■ DIRECTIONS FOR THIS TASK ■
All of the records below should be output exactly.

++++++++++

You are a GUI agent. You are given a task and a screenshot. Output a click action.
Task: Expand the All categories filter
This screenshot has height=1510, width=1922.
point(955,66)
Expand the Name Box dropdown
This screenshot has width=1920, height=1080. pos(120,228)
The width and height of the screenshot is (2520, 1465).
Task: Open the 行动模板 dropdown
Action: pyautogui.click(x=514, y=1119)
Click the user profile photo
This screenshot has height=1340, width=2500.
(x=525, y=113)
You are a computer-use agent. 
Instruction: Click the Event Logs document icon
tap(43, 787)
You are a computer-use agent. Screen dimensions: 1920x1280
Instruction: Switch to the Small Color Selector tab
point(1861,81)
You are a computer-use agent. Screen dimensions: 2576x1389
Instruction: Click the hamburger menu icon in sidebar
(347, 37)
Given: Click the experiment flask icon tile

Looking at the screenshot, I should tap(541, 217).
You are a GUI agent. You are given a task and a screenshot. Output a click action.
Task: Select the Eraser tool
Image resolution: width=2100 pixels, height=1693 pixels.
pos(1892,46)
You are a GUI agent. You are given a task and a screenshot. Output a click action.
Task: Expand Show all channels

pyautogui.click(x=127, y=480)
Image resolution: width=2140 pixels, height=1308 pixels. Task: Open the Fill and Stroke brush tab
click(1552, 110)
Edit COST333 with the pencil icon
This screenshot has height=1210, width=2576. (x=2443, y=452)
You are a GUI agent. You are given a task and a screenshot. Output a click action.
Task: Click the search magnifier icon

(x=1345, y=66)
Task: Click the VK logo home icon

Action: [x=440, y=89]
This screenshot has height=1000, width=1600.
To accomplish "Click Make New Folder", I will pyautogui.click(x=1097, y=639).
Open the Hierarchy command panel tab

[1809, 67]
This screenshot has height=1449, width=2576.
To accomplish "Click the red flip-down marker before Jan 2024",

++++++++++

■ RESPONSE AREA ■
You are a GUI agent. You are given a task and a screenshot. Output a click action.
Task: Expand the All categories filter
This screenshot has height=1510, width=1922.
point(955,66)
Expand the Name Box dropdown
This screenshot has width=1920, height=1080. pos(120,228)
The width and height of the screenshot is (2520, 1465).
Task: Open the 行动模板 dropdown
Action: pyautogui.click(x=514, y=1119)
Click the user profile photo
This screenshot has height=1340, width=2500.
(x=525, y=113)
You are a computer-use agent. 
Instruction: Click the Event Logs document icon
tap(43, 787)
You are a computer-use agent. Screen dimensions: 1920x1280
Instruction: Switch to the Small Color Selector tab
point(1861,81)
You are a computer-use agent. Screen dimensions: 2576x1389
Instruction: Click the hamburger menu icon in sidebar
(347, 37)
Given: Click the experiment flask icon tile

Looking at the screenshot, I should tap(541, 217).
You are a GUI agent. You are given a task and a screenshot. Output a click action.
Task: Select the Eraser tool
Image resolution: width=2100 pixels, height=1693 pixels.
pos(1892,46)
You are a GUI agent. You are given a task and a screenshot. Output a click action.
Task: Expand Show all channels

pyautogui.click(x=127, y=480)
Image resolution: width=2140 pixels, height=1308 pixels. Task: Open the Fill and Stroke brush tab
click(1552, 110)
Edit COST333 with the pencil icon
This screenshot has height=1210, width=2576. (x=2443, y=452)
You are a GUI agent. You are given a task and a screenshot. Output a click action.
Task: Click the search magnifier icon

(x=1345, y=66)
Task: Click the VK logo home icon

Action: [x=440, y=89]
This screenshot has height=1000, width=1600.
To accomplish "Click Make New Folder", I will pyautogui.click(x=1097, y=639).
Open the Hierarchy command panel tab

[1809, 67]
This screenshot has height=1449, width=2576.
To accomplish "Click the red flip-down marker before Jan 2024",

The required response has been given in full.